Brittney Lofthouse — Staff Writer

An early look at the town of Franklin fiscal year budget has town leaders considering a tax increase in order to be able to fully fund town services. Monday afternoon, town manager Summer Woodard informed members of the Franklin Town Council that while expected expenditures are still being calculated by department heads, the town is looking at a decrease in overall revenues. While the projected revenues only slightly decrease, Woodard informed the board that department heads are struggling to keep budget requests flat in order to not have any additional expenditures in the upcoming year. .

“So much of what we depend on has been cut on the state and federal level, that we keep asking our town employees to do more with less,” said Franklin Mayor Bob Scott. “I really think the time has come to where we have to either consider a tax increase or we have to start cutting services and non-essential programs such as funding to the non profit funding pool or funding for town festivals.” 

Mayor Bob Scott proposed the idea of a tax increase to the board in the coming fiscal year. A one cent tax increase for residents living in the town of Franklin would generate $60,000 in additional funds for the town’s budget. With a current tax rate of 28 cents, one of the lowest in the state and the lowest municipal rate in western North Carolina, residents with a home valuation of $100,000 pay $280 in town taxes a year. 

“So if we were to increase the tax rate to, lets say, 32 cents, that would mean on a $100,000 house, residents would have to pay $320 a year in taxes or an additional $40 a year,” said council member David Culpepper. “And that extra $40 a year per household would mean an additional $240,000 for the town.” 

Culpepper said he wasn’t sure if he would be in favor of a tax increase at this point in the budget process or not, but wanted to put into perspective what such a proposal would mean for homeowners within the city limits. 

“Before we burden residents with a tax increase, I think we should have something tangible to show them as to what the increase will be funding,” said Culpepper. 

“Would we be burdening them with a tax increase, or would we be asking them to pay for services that they can’t afford on their own?,” asked Mayor Scott. 

Councilmember Brandon McMahan agreed with Culpepper and said that before considering a tax increase, he would like to see a detailed explanation of what could be funded with the additional revenue. 
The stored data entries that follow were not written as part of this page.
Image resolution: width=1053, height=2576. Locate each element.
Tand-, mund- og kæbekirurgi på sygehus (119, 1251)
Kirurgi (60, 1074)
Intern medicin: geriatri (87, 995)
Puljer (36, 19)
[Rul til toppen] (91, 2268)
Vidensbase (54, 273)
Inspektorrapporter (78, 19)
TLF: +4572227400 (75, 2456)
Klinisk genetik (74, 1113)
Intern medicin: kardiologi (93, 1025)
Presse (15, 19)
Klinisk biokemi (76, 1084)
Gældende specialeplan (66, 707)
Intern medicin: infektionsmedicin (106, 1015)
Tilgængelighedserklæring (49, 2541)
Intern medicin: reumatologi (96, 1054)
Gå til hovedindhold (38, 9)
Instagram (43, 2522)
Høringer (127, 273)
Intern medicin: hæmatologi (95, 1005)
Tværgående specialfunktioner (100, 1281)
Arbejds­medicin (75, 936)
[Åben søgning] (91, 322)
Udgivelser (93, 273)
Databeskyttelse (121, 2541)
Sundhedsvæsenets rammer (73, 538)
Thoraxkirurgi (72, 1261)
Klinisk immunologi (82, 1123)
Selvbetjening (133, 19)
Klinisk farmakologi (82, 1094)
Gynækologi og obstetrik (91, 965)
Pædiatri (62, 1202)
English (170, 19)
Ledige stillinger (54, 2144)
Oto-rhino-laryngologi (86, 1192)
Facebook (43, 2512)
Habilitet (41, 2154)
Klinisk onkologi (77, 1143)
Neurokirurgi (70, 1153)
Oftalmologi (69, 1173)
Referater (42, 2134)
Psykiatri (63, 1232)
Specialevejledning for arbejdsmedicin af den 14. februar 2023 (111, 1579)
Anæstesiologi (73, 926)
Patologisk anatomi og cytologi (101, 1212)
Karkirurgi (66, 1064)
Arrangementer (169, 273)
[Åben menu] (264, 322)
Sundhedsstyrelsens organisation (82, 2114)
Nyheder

“With the additional money, the town would be like a child on Christmas,” said Mayor Scott. “Give me some money, and I’ll find something to do with it.” 

Scott said that every department within the town is strapped for funding and everything from streets and sidewalks to new police vehicles could be possible if additional funding was available. 

Councilmember Barbara McRae said that if additional funding was available, she would like to see some of the money to go toward a grant writing position or contract services that could help the town secure grant opportunities that could fund services and improvements within the city limits that would free up town operating dollars for other needs. 

Woodard cautioned board members, that while the town could make it another year without a budget increase, there are needs within the town such as aging utility vehicles that will need to be addressed sooner rather than later. The town’s street sweeper is about ready to let it go, and going down the street is a challenge. To replace the vehicle, the town would be looking at a $320,000 expense, but with the street sweeper about ready to let go, it shimmy’s into the garage once or twice a month. Woodard said the town can’t just keep fixing it up and passing it off now.  

Councilmember Dinah Mashburn said she would also need to know specifics of where money would be spent prior to considering a tax increase. 

Franklin’s tax rate has not always been as historically low as it currently is, however. According to Woodard, dating back to 2005, Franklin’s tax rate was 43 cents, but town leaders more than 10 years ago lowered the rate and the overall budget. Franklin’s rate was 26 cents per $100 valuation about four years ago when the town of Franklin saw its most recent tax increase to the current 28 cents. For comparison, the town of Sylva’s tax rate is currently 42.5 cents, and Sylva town leaders are currently considering a tax increase to be able to adequately fund services. 

The next step in the budget process is for department heads to submit their budget requests to the town manager, who will evaluate the needs before presenting them to the board.